Weekly #50: Fashionably Late Investing. What Parties Taught Me About Catalyst Timing
Portfolio +27.1% YTD, 2.2x the market.
Hello fellow Sharks,
This week, the portfolio kept climbing. YTD, we’re +27.1% and 2.2x the market since inception. If you want to skip straight to the numbers, jump to the Portfolio Update.
Also, this week, I share why I quit being painfully punctual at parties and how that shift improved my stock entry timing.
Enjoy the read, and have a great Sunday!
~George
Table of Contents:
In Case You Missed It
If you read one fundamentals piece this week, make it my FCF Yield guide. I break down what free cash flow yield actually measures (cash the business can return divided by market cap), why it beats P/E in capital-intensive or cyclical names, and how to avoid traps like one-off working capital boosts or under-investment that flatter “free” cash. I also show how to compare FCF yield across sectors.

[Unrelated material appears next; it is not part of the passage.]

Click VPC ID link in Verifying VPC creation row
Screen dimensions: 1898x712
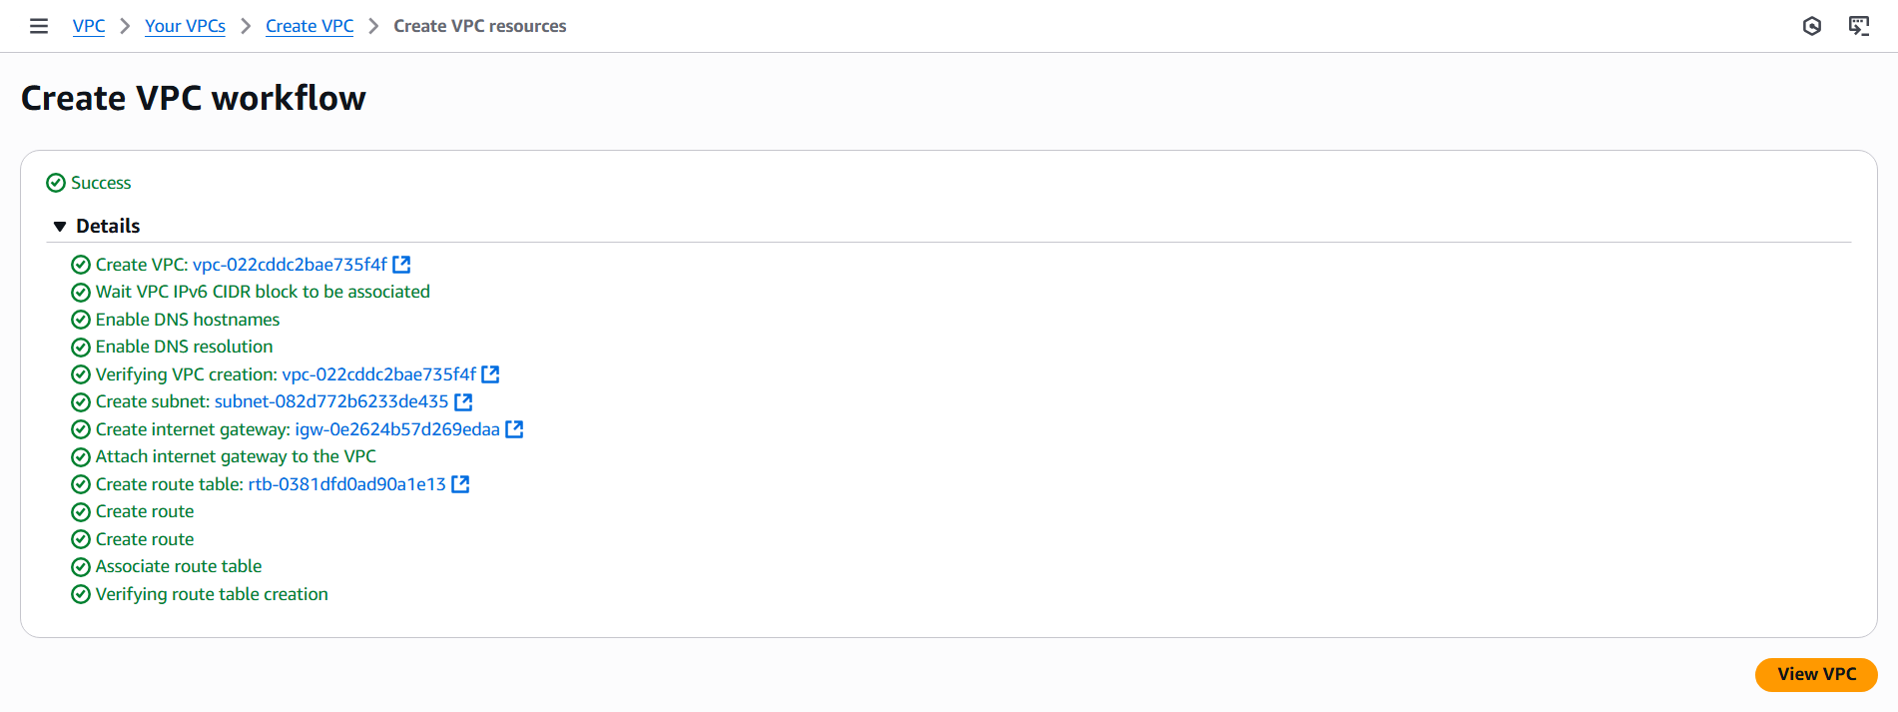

Thought Of The Week: Investment Punctuality and Catalysts
When I was younger, I was obsessed with punctuality. If a friend said a party started at 8 pm, I would plan my route on Google Maps so that I could knock on the door by 7:55 pm. This worked about as well as you’d expect in Chile: by 8 pm the hosts were still showering, by 8:45 the first guests might drift in, and by 9:30 the party was finally alive.
My time from 7:55 to 9:30 was dead time.
I could have been reading, exercising, or doing anything else instead of sitting on a couch making small talk with the host’s younger brother.
Eventually I adapted.
I still don’t show up at 9:30 like everyone else (old habits die hard), but I might show up at 8:55. On the flip side, walking into a party at 4 am is a mistake; most people are either drunk or already gone.
A few years ago, I saw the parallel between showing up early to a party and showing up early in the stock market. For many years, my instinct was to buy beaten‑down companies before they budged at all. If the stock moved up 5%–10%, I would often skip it, waiting for a pullback that rarely arrived.
In my mind, getting in at the absolute bottom mattered more than anything. When the timing worked, it felt great: in 2022, I bought Tenneco for around $10 and wrote a strong buy thesis.
Less than a month later, Apollo bought it for $20. A double in 28 days is intoxicating.
A more recent example: the May 27 stock pick for paid subscribers. It’s already up 93% from my entry or 527% annualized.
And I still think we’re early. The catalyst stack is just starting to play out, so my base case is a 4–9x path as execution compounds and the business gets re-rated.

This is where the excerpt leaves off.